O Mercado Livre, maior plataforma de e-commerce da América Latina, confirmou nesta semana o desligamento de 119 profissionais na região, sendo 38 no Brasil. O grupo afetado atua, majoritariamente, em experiência do usuário (UX) — sobretudo UX writers, especialistas em microtextos que guiam o consumidor nos botões, pop-ups e mensagens de erro da interface. No lugar deles, entram sistemas de inteligência artificial que já vinham sendo testados internamente desde 2023.
Por que a área de UX sentiu primeiro
Microtextos exigem clareza, consistência de tom e rápida capacidade de iteração — tarefas nas quais modelos de linguagem generativa, como o ChatGPT ou Gemini, evoluíram de forma explosiva nos últimos dois anos. Para uma empresa com 120 mil funcionários na América Latina e 55 mil apenas no Brasil, qualquer ganho de produtividade se multiplica. Fontes internas ouvidas pela Folha de S.Paulo dizem que, a partir de 2025, todo uso de IA precisará ser documentado com métricas que vão direto para os painéis dos gestores.
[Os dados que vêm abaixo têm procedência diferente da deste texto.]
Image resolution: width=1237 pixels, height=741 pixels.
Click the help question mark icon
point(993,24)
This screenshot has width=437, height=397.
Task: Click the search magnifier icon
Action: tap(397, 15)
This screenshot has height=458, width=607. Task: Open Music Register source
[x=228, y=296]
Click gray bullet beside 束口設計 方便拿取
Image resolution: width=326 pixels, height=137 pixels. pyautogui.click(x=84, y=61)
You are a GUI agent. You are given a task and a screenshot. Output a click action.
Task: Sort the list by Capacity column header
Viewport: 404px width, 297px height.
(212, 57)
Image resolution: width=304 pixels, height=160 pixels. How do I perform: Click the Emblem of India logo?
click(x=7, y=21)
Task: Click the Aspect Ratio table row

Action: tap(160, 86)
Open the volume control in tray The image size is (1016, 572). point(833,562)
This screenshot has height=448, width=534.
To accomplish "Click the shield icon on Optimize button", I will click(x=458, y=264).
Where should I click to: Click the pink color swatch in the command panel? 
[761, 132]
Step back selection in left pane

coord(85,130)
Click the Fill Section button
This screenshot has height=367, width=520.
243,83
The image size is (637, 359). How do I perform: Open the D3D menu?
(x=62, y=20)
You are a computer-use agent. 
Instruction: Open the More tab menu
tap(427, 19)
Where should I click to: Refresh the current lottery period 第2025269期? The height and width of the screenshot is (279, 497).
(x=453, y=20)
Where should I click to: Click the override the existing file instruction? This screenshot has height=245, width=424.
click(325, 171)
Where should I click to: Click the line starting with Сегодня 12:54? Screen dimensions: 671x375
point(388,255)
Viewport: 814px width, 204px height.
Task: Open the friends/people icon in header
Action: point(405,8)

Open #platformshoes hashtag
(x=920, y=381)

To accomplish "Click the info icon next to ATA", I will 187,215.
Em bom português: a automação saiu do laboratório e virou meta de negócio.
Demissão ou reposicionamento?
A assessoria do Mercado Livre evita vincular publicamente os cortes ao avanço da IA, preferindo o termo “evolução de perfis” e “integração entre Design e Conteúdo”. Na prática, designers deverão assumir também a escrita — agora com auxílio de ferramentas automáticas. A estratégia faz sentido para quem tem volume gigantesco de A/B tests: uma IA pode gerar centenas de variantes de texto em segundos, algo impossível para equipes humanas no mesmo ritmo.
O que muda para quem escreve profissionalmente
UX writers surgiram como função há menos de uma década no Brasil. O profissional que dominava microcopy passava a ser peça-chave em funis de conversão. Agora, a função entra na mesma encruzilhada de jornalistas, tradutores e até programadores: abraçar a IA como complemento ou ver a cadeira desaparecer.
Não significa, entretanto, que o trabalho humano acabou. Modelos generativos ainda escorregam em contexto cultural, expressões regionais e nuances de humor — pontos críticos em e-commerce. A tendência é que reste um núcleo mais sênior de especialistas para revisar, calibrar e, principalmente, alimentar as máquinas com dados de qualidade.
Impacto invisível: a corrida por hardware de IA
Para rodar modelos de linguagem em escala, o Mercado Livre depende de infraestrutura robusta de nuvem — fortemente ancorada em GPUs como as séries NVIDIA A100 e H100. A demanda global por essas placas disparou tanto que o varejo gamer também sentiu: placas RTX 4090 esgotaram em minutos no último trimestre, impulsionadas por entusiastas que querem treinar modelos menores em casa ou minerar tokens de IA.
Se você é desenvolvedor, pesquisador ou apenas curioso sobre IA local, vale ficar atento às especificações de vídeo e memória nas próximas gerações de placas: quanto mais VRAM, melhor. Uma RTX 4070 Ti com 12 GB já roda modelos de 7 bilhões de parâmetros com folga; a 4090, com 24 GB, dá conta de Llama-2-70B em modo quantizado. Essa corrida por poder de processamento explica por que players como Amazon, Microsoft e Google anunciaram chips proprietários (Inferentia, Athena, TPU) e devem ditar, indiretamente, o preço de componentes para o usuário final.
Imagem: William R
Mercado Livre corta, mas ainda contrata
Mesmo após as demissões, a companhia afirma manter o plano de gerar 42 mil novas vagas na região até o fim de 2025, focadas em logística, dados e, ironicamente, inteligência artificial. O recado é claro: não se trata de encolhimento, e sim de realocação de recursos para áreas onde o ganho de escala é mais palpável.
Fique de olho na sua caixa de ferramentas
Se você trabalha com texto digital, a lição é direta:
- Domine IA generativa — prompt engineering, revisão de saídas e fine-tuning viraram habilidades básicas.
- Entenda métricas de produto — saber como cada microtexto impacta conversão vale tanto quanto escrever bem.
- Acompanhe hardware — seja para treinar modelos locais ou otimizar performance, GPUs potentes são o novo diferencial competitivo.
Em última análise, o usuário final pouco se importa se foi um humano ou uma IA que escreveu “Adicionar ao carrinho”. Ele quer uma jornada sem atrito. Profissionais que entregarem isso — combinando criatividade, análise de dados e tecnologia — continuam necessários. O resto vira commodity, susceptível ao próximo corte de custos.